Japan-based Marubeni and Sompo Japan have partnered to provide defect warranties for second-life PV modules. Marubeni will verify the traceability and authenticity of information on the panels using blockchain technology.
Japanese companies Marubeni and Sompo Japan have signed a memorandum of understanding for the appropriate reuse and recycling of used solar panels. Insurance provider Sompo will provide defect warranties for used solar panels that general trading company Marubeni will then start selling in 2023.
The partnership will establish a system under which used PV modules will first be inspected by Marubeni for performance and reuse feasibility and details placed on a information management platform. Marubeni will collect information on the panels’ history from the time of disposal. It will verify the traceability and authenticity of this information using blockchain technology, according to a company statement.

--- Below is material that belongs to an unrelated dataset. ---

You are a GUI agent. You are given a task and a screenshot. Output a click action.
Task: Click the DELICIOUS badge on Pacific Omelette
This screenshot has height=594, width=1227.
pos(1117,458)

If Marubeni judges the used modules’ quality is adequate for reuse, Sompo will then issue them with a warranty for second-use, called a defect warranty by the partners. The companies did not disclose the duration of this warranty.

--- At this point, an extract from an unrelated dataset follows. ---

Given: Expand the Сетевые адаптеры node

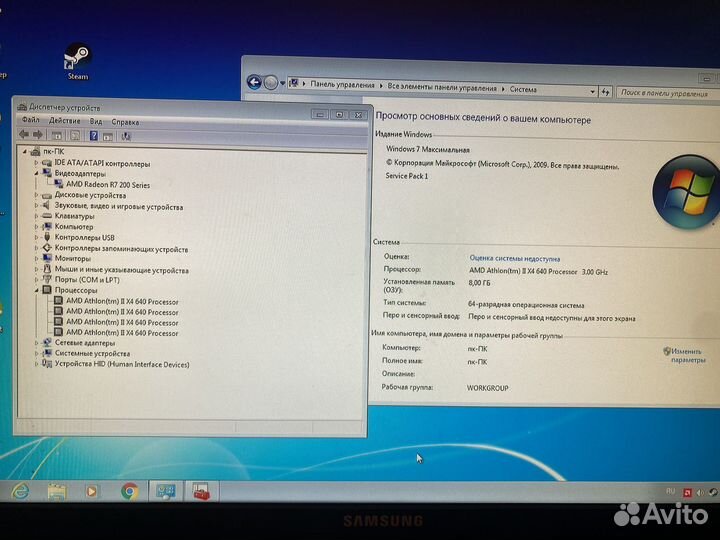Looking at the screenshot, I should (x=37, y=342).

Marubeni plans to start selling the second-life panels in 2023. “This marks the first time in Japan that a defect warranty for used solar panels has been provided through a platform,” it said in a statement.

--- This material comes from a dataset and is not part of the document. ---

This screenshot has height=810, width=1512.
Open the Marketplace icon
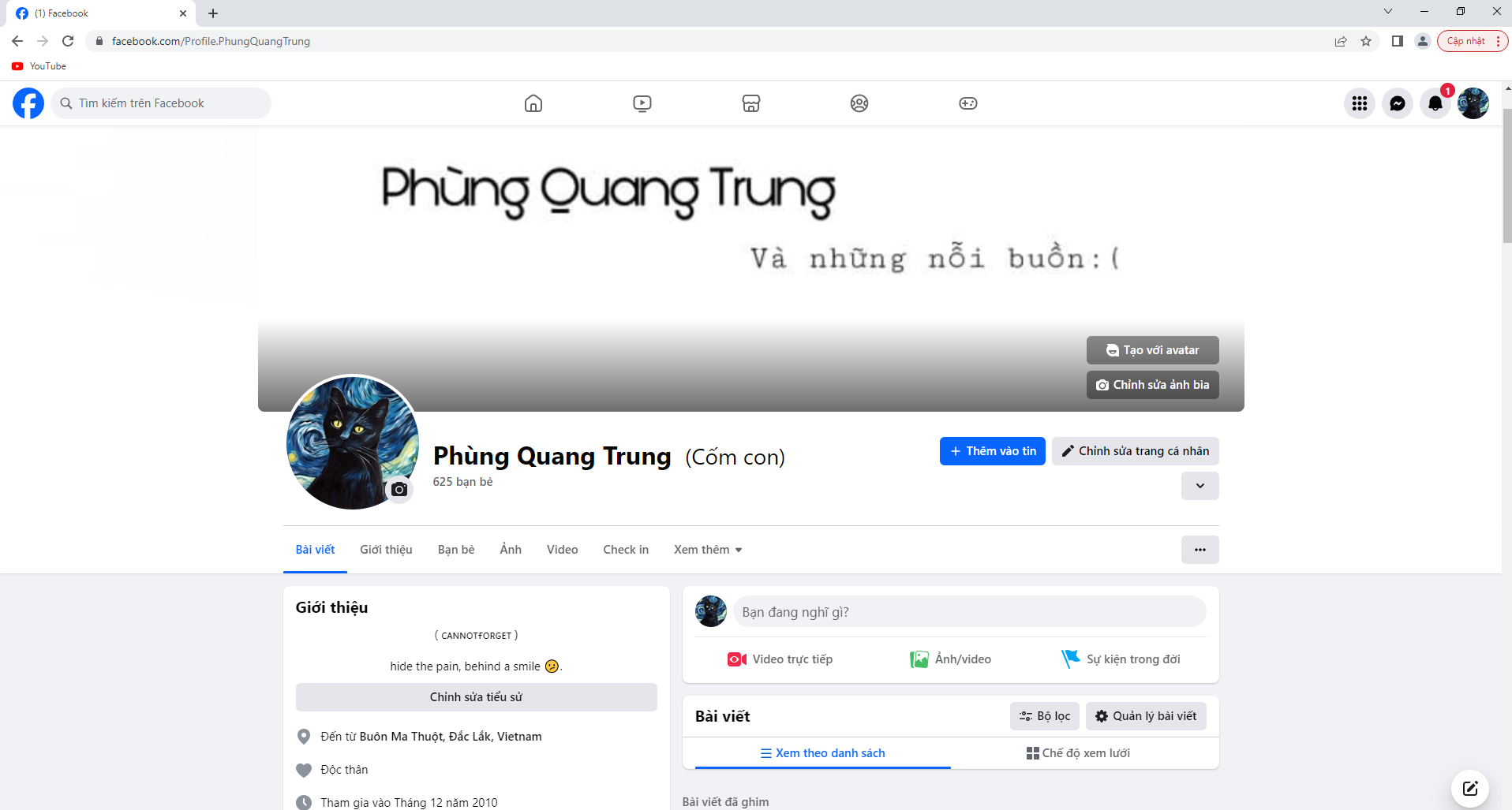pos(751,103)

Some of the panels that do not pass reusability inspection will be recycled instead, and will be acquired and recycled through a subsidiary, Sompo Risk Management. The recycling process will be executed in collaboration with Marubeni’s information management platform. “Reuse and recycle through the scheme are expected to lead to the recycling of raw materials and a reduction in the amount of industrial waste sent to landfills,” the statement says.
The information management platform was established in June 2021 as part of a resource recycling scheme by Japan’s Ministry of the Environment.